Given that opposition, Harvest International was reluctant to file a rezoning application and had asked for another extension of the lease's effective date, possibly until a new board of commissioners was elected in November. The state has granted extensions three times since September, but balked at a fourth.

"Local officials showed good common sense in refusing to rezone the property," said Tom Marney, a Marriottsville resident and opponent who helped collect 600 signatures against the project. "For nine months, this organization could not get a zoning application together. It just shows ineptitude."

The terms of the 15-year lease had Harvest International paying $5,000 annually and assuming all costs of renovation, which includes about $2 million for asbestos removal. The organization eventually would have had the option of buying Henryton for a nominal $1.

"The idea was noble and the intent good, but the location without question did not consider the residents," said Thom McKee of Marriottsville. "If the state offered me the same lease, I would be all over it. I would sign today."

Marney and McKee said they would lobby for converting the hospital property to parkland, a costly effort that would entail razing the 18 buildings.

"It would be money well-spent, because you would be really protecting 11,000 acres of parkland, making the park safe to use," said Marney.

Demolition carries a $2 million price tag. "The state is not in a position to consider that option now," Cassard said.

State Sen. Larry E. Haines, a Westminster Republican who supported City of Hope, said he was not surprised the deal unraveled "given the position that local officials have taken."
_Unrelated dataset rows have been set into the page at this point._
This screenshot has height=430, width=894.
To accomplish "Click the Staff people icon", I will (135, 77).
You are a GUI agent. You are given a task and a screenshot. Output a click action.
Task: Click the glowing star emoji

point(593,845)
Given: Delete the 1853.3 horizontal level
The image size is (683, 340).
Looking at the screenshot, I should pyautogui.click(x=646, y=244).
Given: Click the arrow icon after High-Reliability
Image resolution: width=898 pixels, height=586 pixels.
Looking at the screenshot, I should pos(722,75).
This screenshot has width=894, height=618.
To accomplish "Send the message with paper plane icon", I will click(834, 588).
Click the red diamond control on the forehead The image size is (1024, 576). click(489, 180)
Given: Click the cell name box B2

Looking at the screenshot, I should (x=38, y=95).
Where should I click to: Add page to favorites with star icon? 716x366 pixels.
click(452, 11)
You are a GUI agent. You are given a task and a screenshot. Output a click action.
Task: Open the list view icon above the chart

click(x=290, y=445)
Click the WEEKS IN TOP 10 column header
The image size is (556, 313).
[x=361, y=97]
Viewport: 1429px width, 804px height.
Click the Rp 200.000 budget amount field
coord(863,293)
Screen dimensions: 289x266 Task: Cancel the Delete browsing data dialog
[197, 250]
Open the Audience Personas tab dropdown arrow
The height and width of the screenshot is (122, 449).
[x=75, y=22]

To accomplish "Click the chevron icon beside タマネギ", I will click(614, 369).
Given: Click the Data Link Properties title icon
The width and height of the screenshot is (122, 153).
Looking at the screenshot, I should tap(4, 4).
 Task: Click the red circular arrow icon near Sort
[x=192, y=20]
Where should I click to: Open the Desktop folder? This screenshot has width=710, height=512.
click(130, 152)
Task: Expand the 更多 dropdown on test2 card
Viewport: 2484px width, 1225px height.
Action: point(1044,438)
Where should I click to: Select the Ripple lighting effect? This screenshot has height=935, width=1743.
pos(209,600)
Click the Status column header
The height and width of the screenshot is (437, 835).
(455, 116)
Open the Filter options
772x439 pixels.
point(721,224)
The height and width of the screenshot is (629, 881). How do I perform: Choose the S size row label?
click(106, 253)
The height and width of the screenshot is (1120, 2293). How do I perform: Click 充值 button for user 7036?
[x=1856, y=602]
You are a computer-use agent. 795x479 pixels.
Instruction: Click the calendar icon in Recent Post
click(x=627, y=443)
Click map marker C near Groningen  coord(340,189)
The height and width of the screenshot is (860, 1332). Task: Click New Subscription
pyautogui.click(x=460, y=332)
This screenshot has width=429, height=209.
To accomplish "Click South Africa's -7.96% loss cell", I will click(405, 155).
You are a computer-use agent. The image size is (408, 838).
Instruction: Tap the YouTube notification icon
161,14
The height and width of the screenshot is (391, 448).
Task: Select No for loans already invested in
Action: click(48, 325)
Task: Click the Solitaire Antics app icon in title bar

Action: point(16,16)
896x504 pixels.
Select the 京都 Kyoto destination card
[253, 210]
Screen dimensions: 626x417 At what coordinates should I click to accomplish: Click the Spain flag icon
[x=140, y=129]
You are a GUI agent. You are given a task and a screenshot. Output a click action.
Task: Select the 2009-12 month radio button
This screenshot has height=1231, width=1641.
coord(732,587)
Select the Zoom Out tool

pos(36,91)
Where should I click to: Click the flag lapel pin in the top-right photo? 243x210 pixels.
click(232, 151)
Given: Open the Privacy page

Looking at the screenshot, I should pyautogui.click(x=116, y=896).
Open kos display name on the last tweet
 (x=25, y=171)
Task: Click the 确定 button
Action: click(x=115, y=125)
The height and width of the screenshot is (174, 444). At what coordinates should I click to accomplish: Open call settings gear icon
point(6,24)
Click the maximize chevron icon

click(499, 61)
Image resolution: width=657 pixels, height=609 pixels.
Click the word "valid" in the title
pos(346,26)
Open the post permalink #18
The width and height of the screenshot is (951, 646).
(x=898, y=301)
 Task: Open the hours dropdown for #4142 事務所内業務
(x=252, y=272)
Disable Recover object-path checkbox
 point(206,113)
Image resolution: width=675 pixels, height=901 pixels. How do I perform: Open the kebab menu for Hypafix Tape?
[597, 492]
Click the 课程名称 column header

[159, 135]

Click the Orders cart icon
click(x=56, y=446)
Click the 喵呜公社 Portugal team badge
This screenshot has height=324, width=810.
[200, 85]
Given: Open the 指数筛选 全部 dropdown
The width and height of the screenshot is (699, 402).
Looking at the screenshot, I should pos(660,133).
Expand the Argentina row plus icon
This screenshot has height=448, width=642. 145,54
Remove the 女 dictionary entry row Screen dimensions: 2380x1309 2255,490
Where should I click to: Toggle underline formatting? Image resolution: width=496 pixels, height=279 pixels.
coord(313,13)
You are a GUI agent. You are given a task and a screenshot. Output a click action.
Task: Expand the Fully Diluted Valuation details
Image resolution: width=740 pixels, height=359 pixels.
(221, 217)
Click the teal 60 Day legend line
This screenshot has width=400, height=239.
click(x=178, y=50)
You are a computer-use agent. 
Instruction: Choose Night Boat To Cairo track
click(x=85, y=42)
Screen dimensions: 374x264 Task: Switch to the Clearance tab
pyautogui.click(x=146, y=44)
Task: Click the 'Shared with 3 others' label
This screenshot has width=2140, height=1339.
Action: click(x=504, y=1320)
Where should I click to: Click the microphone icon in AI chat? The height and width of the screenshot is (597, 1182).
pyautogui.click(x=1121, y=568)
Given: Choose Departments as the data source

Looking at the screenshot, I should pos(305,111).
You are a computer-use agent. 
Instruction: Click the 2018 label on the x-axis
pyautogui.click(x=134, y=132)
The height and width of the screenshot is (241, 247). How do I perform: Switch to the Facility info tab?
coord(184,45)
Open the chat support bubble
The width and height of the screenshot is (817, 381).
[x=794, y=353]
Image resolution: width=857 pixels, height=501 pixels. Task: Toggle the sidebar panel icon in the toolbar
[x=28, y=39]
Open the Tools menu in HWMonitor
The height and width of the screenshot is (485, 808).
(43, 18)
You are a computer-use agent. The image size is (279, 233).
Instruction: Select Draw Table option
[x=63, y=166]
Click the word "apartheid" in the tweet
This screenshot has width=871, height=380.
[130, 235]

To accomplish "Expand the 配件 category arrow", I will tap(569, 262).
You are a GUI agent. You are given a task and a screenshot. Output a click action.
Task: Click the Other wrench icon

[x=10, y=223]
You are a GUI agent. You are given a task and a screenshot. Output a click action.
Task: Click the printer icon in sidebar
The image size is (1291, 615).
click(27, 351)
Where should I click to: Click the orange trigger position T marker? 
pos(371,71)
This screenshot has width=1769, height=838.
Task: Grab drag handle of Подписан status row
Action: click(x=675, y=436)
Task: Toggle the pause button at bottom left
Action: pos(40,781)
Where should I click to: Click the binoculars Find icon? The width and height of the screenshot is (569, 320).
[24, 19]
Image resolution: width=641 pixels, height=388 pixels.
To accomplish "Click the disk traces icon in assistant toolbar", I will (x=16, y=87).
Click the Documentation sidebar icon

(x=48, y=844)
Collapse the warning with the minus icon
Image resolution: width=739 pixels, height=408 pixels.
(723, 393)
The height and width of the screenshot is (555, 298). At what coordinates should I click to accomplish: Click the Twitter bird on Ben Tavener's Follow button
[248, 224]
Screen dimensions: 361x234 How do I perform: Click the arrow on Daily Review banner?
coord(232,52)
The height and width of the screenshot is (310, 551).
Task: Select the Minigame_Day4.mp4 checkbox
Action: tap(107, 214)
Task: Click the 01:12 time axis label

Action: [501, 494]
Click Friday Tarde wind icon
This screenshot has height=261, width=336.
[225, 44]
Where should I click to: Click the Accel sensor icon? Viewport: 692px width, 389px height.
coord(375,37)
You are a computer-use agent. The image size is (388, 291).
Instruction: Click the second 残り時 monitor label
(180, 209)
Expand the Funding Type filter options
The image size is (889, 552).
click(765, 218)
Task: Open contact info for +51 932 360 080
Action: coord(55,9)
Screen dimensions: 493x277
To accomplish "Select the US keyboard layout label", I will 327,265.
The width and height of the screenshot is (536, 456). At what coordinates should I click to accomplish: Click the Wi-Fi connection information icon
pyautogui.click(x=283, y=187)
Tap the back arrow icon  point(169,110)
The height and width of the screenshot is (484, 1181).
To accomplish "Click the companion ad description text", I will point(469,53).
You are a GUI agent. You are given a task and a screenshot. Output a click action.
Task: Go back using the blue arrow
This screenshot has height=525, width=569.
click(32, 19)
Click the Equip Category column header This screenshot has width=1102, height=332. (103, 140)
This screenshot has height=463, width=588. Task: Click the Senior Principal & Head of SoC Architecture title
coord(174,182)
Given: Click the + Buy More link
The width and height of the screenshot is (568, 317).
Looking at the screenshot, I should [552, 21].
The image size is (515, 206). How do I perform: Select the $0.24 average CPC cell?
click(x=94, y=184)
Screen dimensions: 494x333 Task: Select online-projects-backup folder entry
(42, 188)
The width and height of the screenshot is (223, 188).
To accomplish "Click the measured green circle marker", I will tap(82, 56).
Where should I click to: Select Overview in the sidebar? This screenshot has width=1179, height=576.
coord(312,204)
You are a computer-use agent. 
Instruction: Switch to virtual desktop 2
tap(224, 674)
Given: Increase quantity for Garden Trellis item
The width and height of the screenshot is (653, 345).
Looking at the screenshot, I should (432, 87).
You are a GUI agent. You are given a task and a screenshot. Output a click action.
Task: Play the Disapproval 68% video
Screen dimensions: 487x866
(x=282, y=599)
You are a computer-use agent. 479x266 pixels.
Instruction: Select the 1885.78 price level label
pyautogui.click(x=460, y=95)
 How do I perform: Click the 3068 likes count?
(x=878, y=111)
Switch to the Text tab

Rezoning can be a long, expensive procedure that a nonprofit organization can ill afford, Haines said. He criticized the commissioners for "prejudging without due process," and he noted Harvest International's good track record for humanitarian projects.

The property with its run-down buildings reverts to the state. Henryton, built in 1923 as a tuberculosis hospital, has been vacant for about 15 years. The state has tried unsuccessfully to market the center for a decade, with Harvest International emerging as the only potential user.

Cassard's office will re-evaluate the site and begin its search for a potential user. Haines said he does not expect another buyer will come forward, "not with the attitude of residents."